Perils of the journey to school
School buses are one of the primary means of transportation for students. Over 24 million students report using the 440,000 available public school buses each year.  However, students’ safety is often at risk during this daily travel from home to school, and vice versa. Over 800 students die and 152,000 are injured annually while traveling to and from school; this figure does not even include special trips or other school-related journeys.  Safer transportation options for students must be presented, and one school district is stepping up to this call for action.
Leveraging digitization to create safer transportation for students
Serving roughly 7,000 students in Ohio, Youngstown City School District embarked on a mission this school year to “enhance safety and accountability” in its transportation system. Their goal is simple: “We want to be able to account for every child, every day, on every bus at every bus stop, and to provide a safe bus.” 

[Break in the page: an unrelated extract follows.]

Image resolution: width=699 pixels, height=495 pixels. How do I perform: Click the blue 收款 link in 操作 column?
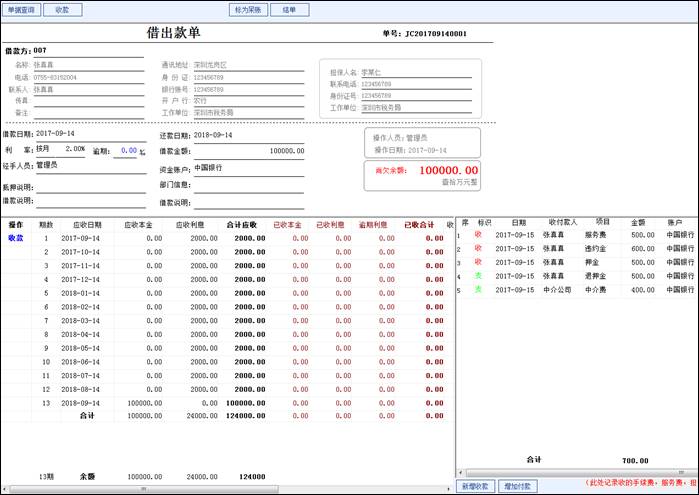coord(16,239)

To achieve this mission, the district has adopted two key pieces of technology. First, the district acquired the Tyler Telematic GPS system earlier this year. Built into each school bus, this technology integrates with the district’s global positioning system. It showcases the location of each school bus and issues a “driver report card as far as their speed, their braking and their driving habits in general.”  This can be used to monitor each bus driver and ensure safe driving behavior is rewarded and unsafe behavior is remedied.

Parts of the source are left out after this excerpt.